There are times when there’s a comfort to cliched material. It’s pleasantly familiar, devoid of the unexpected – like a favorite meal or well-worn sweatshirt, it holds only satisfaction, not surprise.
One Last Thing Before I Go is not one of those times.
Jonathan Tropper’s novel is so full of shopworn tropes the pages themselves practically groan. Anyone who has seen a movie, watched a sitcom, or read a novel by any of a number of middle-aged male authors currently being published doesn’t need to pick up this book. The material has been done many times already, despite not really needing to be done in the first place.
Drew Silver, the main character of “One Last Thing” is a washed-up drummer, paying rent for a dingy apartment with the diminishing royalty checks from his band’s only hit. When he finds out he’ll die if he doesn’t have a heart operation, he decides against the surgery. With his estranged ex-wife Denise about to remarry and his daughter filled with contempt for his bad parenting, he figures he doesn’t have anything to live for.
Tropper, for some reason, thinks Silver is pity-worthy, or at least relatable. I can’t come up with a single reason to agree. He’s pathetic, insensitive, incompetent, and self-absorbed.

| Records supplied |
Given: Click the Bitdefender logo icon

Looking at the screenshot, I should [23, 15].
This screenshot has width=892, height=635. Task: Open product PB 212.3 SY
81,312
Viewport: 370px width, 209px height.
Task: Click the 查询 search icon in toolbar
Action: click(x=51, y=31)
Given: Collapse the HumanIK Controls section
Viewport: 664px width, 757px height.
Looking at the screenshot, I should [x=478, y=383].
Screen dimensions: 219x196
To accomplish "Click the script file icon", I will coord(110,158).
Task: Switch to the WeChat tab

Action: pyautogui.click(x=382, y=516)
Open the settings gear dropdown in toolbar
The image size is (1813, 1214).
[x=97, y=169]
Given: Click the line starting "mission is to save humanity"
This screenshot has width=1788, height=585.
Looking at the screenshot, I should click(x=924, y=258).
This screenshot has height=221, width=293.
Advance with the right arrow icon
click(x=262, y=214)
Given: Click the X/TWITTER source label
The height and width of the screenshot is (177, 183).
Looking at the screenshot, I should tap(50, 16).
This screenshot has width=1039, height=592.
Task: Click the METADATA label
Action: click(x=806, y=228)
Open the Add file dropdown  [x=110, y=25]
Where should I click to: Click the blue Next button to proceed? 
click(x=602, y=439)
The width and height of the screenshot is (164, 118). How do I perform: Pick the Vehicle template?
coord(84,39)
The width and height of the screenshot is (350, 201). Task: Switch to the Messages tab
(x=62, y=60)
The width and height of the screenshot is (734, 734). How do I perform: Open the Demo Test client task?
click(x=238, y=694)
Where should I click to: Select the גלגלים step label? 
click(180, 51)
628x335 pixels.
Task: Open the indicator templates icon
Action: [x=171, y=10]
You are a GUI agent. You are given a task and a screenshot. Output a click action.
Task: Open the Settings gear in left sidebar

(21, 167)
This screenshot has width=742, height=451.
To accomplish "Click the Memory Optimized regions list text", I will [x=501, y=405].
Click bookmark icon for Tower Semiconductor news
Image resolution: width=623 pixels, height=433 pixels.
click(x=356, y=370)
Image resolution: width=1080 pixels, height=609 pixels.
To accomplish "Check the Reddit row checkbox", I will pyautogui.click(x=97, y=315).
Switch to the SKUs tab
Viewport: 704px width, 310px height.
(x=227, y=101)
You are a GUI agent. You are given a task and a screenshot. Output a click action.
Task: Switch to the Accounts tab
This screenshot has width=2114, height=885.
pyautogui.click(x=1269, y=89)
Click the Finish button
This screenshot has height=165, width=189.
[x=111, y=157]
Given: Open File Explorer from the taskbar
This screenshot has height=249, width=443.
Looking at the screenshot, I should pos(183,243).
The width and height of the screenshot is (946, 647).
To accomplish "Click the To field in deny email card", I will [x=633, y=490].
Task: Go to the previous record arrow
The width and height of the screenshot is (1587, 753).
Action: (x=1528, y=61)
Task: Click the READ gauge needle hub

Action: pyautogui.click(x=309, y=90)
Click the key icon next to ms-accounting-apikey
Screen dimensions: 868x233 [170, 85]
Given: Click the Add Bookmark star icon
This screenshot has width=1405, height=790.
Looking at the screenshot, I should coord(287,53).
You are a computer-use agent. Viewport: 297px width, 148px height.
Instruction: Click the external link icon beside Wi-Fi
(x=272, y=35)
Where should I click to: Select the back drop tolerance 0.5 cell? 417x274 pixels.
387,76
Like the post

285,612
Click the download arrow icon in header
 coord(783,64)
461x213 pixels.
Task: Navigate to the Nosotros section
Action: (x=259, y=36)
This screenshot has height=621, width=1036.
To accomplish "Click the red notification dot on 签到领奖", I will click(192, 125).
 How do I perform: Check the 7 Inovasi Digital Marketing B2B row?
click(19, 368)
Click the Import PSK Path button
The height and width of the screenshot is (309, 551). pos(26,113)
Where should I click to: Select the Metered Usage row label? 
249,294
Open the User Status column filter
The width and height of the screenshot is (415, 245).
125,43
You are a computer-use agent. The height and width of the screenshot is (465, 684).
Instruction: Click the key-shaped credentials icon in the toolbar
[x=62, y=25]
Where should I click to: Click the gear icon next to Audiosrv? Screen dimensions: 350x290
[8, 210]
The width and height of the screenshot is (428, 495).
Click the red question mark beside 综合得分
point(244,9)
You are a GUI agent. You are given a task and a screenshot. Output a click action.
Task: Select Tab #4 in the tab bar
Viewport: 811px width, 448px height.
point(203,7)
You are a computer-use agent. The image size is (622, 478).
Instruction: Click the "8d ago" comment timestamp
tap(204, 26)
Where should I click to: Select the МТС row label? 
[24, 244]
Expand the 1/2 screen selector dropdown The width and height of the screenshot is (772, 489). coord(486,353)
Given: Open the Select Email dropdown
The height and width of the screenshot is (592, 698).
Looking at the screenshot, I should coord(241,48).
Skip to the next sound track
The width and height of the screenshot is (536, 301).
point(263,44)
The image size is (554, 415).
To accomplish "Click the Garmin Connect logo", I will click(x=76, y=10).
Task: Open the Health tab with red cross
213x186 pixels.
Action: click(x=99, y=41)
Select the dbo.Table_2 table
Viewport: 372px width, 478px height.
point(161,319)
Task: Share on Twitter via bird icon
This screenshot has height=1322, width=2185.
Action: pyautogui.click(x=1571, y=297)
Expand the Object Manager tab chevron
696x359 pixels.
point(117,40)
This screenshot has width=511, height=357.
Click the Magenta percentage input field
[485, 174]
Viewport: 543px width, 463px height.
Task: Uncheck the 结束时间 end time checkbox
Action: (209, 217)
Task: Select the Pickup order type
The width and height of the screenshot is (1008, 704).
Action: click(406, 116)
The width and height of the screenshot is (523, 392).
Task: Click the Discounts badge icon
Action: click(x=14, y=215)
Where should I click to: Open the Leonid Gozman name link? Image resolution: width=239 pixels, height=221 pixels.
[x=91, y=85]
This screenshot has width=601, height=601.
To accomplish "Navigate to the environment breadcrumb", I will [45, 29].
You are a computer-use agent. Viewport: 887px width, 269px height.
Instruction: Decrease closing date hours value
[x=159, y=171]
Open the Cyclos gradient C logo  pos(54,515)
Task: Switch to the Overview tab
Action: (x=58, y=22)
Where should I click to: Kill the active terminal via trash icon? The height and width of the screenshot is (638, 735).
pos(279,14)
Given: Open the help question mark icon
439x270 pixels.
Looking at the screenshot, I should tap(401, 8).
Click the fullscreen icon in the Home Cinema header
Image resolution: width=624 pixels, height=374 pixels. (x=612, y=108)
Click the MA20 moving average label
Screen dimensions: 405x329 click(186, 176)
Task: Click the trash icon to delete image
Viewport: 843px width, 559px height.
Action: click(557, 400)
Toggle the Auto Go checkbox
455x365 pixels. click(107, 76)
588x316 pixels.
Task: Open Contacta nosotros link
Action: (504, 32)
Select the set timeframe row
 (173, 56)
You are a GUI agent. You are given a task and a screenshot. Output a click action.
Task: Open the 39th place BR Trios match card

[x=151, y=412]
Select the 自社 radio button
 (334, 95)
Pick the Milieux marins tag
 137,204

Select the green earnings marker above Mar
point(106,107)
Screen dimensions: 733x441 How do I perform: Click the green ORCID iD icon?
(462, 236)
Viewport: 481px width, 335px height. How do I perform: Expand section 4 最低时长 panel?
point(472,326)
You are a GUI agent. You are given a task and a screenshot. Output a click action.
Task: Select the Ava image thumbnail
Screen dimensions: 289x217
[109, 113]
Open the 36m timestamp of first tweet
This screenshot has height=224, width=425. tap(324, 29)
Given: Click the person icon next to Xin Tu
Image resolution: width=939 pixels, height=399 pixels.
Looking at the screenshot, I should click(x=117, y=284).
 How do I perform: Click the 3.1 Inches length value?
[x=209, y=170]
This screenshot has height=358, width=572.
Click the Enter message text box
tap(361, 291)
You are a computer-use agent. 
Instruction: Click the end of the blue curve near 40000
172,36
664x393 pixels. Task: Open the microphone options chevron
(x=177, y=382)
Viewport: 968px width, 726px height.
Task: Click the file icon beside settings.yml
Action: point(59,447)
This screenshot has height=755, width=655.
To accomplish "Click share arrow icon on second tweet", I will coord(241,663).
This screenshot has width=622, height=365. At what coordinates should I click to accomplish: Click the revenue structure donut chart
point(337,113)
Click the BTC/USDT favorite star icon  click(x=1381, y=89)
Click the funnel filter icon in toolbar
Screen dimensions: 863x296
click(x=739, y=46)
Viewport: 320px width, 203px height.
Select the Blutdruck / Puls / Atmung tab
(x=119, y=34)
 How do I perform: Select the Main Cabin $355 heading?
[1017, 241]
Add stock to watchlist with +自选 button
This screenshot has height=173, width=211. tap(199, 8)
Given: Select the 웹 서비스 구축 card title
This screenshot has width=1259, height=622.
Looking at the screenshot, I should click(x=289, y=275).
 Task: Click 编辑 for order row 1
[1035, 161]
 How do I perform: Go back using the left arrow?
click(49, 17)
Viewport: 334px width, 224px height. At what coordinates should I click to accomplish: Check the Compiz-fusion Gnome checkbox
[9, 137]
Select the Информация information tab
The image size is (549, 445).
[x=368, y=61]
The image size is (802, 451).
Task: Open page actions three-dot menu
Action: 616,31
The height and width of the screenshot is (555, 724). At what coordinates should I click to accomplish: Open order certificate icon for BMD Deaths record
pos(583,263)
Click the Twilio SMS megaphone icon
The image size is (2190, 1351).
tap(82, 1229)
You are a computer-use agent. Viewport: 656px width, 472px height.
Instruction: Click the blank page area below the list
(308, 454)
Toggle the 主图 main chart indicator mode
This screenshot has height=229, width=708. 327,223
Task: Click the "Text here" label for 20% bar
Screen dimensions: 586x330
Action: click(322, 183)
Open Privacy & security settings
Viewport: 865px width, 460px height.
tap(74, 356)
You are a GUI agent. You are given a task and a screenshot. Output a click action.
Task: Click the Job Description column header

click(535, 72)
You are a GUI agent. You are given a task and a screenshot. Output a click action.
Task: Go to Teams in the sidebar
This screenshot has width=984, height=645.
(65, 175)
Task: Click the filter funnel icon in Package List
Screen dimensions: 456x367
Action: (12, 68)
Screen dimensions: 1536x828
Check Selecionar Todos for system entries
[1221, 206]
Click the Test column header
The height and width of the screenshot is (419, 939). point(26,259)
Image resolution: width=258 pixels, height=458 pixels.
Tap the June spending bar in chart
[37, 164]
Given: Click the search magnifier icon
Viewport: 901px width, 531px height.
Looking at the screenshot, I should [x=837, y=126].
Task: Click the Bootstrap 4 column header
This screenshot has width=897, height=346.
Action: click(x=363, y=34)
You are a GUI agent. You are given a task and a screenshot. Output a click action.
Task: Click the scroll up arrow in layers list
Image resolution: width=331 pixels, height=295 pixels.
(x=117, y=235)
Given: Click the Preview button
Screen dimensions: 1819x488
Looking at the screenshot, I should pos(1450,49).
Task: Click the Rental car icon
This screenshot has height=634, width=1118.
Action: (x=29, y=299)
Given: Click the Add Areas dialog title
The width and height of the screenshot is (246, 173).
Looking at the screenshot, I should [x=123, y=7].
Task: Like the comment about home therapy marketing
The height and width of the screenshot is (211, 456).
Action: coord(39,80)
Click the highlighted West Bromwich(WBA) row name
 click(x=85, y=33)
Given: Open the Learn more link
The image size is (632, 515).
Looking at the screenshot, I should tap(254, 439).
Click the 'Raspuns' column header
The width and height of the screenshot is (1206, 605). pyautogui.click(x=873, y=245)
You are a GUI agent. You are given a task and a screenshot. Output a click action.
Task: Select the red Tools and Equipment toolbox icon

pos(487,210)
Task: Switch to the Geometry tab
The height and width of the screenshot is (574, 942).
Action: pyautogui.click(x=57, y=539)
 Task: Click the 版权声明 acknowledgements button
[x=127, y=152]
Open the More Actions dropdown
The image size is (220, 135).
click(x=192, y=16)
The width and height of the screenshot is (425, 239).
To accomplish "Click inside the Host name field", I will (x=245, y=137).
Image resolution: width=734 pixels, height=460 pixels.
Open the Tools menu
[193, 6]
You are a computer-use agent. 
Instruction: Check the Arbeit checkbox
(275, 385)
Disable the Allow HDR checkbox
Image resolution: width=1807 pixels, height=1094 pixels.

| Directions |
Extend the review of Jonathan Tropper's novel One Last Thing Before I Go above, starting right after its last sentence.

| Solved exercise |
Worse than Tropper’s sympathetic portrayal of such a sad-sack is the way he treats his female characters. Denise, the ex-wife, is spoken about like she’s an object, in some cases literally. Her looks are constantly mentioned (try as I might, I can’t patch together a mental picture of Silver, since his appearance isn’t covered nearly as much), and Silver and her fiancée talk about her like she’s a possession, sometimes in her presence. In 336 pages, maybe 10 are told from her point of view, and she spends most of them thinking about men. Casey, the teenage daughter, is an impossibly wise-cracking and sarcastic plot device. She’s here to move the book forward and deliver very improbable one-liners. I got very tired of her. Dana, a backup singer who performs with Silver at parties, goes home with him early in the book (to establish that women are attracted even to past-their-prime musicians, I guess?), appears fleetingly once more and disappears. The only woman with a trace of humanity is Lily, the café singer whom Silver admires from afar, but even she exists primarily to please him. Ugh.
There is a story to be told about middle-aged men. Like every other character demographic, they have thoughts, feelings, opinions – an internal life that’s worth writing about. Authors like Tropper just don’t seem to be the ones to tell it. They assume our allegiance is a given and so don’t do enough to earn it.